A multinational auto OEM headquartered in the US sought to benefit from the valuable perspectives of intenders actively shopping for a vehicle, but who have not yet purchased. It was important that the data was developed frequently enough to rapidly identify shifts in consumer sentiment, was comprehensive enough for broad applicability across many departments, and was structured enough for use in sophisticated analytic applications (as part of the company’s strategic initiative for increased use of data to support decisions).
Market Insight provided the OEM with “ShopprDNA” intender preference data, which the OEM put to use in multiple ways. In contrast to survey data from vehicle owners who had already made their buying decision, or data from paid clinic respondents, ShopprDNA data came from real shoppers who had no knowledge that they were being “surveyed.” The data was continuously sampled over time, and measured shopper preferences for over 100 vehicle attributes and features. Instead of being limited to a particular segment, the data spanned a large representative sample (thousands monthly) of the entire market of shoppers. The data was delivered in regular, ongoing, updates in a structured format optimized for use with databases and software tools, and was integrated into the OEM’s data warehouse. The OEM was then able to use its own data visualization tools to make high-level interactive visual dashboards available to analysts on demand. Separately, the OEM deployed data scientists to use open source software tools for exploratory data analytics to discover relationships, describe hidden shopper segments, and build predictive models.

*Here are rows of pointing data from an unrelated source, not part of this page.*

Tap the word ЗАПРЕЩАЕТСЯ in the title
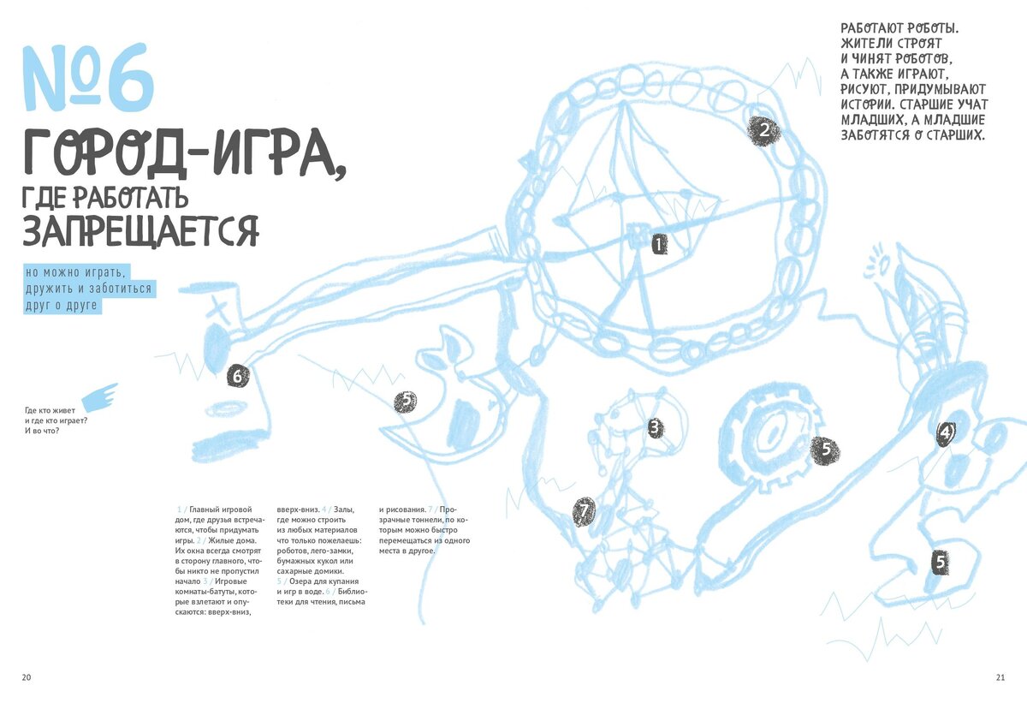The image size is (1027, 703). [x=140, y=230]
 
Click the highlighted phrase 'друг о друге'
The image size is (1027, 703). [x=62, y=305]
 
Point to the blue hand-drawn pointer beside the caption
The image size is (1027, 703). [x=100, y=396]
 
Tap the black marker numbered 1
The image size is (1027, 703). [x=657, y=245]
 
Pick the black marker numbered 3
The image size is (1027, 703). [x=655, y=427]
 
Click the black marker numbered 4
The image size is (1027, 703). [x=945, y=432]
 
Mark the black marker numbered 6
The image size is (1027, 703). [x=239, y=375]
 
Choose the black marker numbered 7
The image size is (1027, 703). [x=584, y=512]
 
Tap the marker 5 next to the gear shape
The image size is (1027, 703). [x=825, y=448]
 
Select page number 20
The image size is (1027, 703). [x=27, y=677]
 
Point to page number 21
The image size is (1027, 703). [x=1000, y=677]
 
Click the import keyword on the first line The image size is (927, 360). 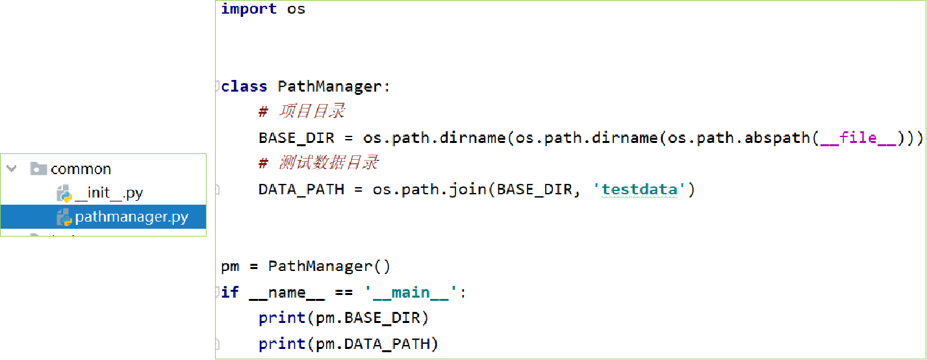pyautogui.click(x=249, y=9)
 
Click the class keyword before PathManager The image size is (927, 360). pyautogui.click(x=244, y=86)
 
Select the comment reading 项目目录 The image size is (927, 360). pyautogui.click(x=312, y=112)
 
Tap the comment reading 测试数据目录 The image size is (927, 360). pyautogui.click(x=329, y=163)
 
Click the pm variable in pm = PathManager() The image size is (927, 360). pyautogui.click(x=230, y=266)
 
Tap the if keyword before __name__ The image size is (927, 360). pyautogui.click(x=230, y=292)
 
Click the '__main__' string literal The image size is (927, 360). pyautogui.click(x=411, y=292)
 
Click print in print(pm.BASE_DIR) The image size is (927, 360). pyautogui.click(x=282, y=318)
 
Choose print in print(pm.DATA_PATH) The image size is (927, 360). pyautogui.click(x=282, y=344)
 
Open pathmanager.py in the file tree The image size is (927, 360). pyautogui.click(x=131, y=217)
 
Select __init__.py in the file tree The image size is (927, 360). pyautogui.click(x=108, y=193)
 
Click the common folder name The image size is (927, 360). pyautogui.click(x=81, y=169)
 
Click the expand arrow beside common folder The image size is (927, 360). pyautogui.click(x=11, y=169)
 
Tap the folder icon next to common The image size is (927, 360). pyautogui.click(x=38, y=169)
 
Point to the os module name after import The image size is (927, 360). pyautogui.click(x=296, y=9)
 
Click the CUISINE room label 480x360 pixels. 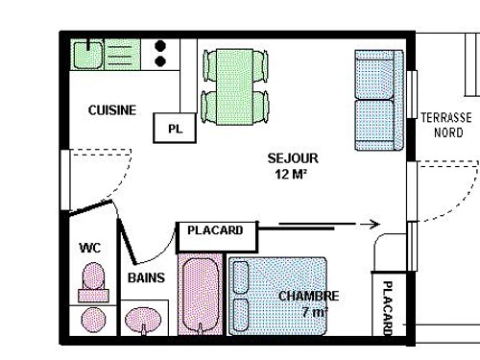[112, 110]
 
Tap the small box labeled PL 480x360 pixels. [174, 128]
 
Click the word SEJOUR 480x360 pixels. [292, 157]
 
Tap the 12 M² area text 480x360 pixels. [292, 174]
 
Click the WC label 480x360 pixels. [89, 248]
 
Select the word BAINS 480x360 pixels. [146, 278]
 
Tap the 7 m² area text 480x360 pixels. [315, 313]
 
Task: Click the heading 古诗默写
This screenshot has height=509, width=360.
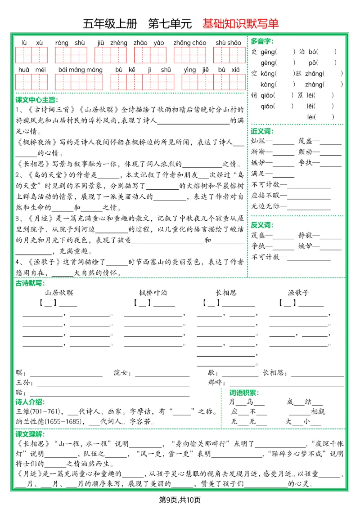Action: click(x=30, y=283)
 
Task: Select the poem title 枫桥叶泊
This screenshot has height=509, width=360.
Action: click(x=153, y=293)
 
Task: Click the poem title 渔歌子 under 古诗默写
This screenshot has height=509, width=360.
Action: click(x=298, y=293)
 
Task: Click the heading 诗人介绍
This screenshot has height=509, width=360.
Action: click(x=30, y=402)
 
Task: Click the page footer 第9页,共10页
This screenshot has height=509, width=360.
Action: click(x=180, y=500)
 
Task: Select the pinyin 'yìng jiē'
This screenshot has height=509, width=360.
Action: click(x=196, y=70)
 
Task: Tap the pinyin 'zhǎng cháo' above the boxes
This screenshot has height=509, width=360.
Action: click(x=190, y=43)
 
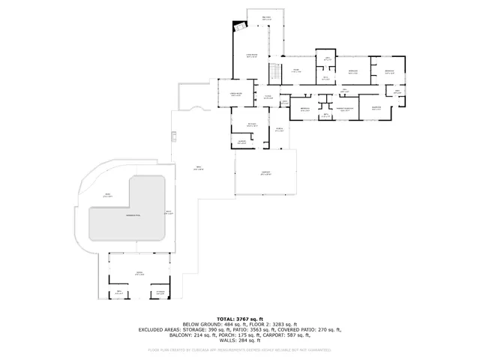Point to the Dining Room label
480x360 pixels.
tap(236, 94)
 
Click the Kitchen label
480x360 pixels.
tap(252, 124)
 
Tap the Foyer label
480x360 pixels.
tap(268, 97)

The OEM has provided dozens of employees with the capability of accessing intender preferences through its internally accessible visual dashboards based on ShopprDNA, which continues to be updated on an ongoing subscription basis. It has become an invaluable tool for analysts and decision makers to quickly and interactively understand the perspective of intenders over time, within demographic groups, and within individual vehicle segments or across the full consumer market—influencing decisions ranging from vehicle contenting, demand forecasting, portfolio planning, and pricing. Furthermore, the richness and cleanliness of the data set proved ideal for data analytics efforts, which within the first week yielded numerous insights in identifying pockets of shoppers that could be targeted in marketing initiatives.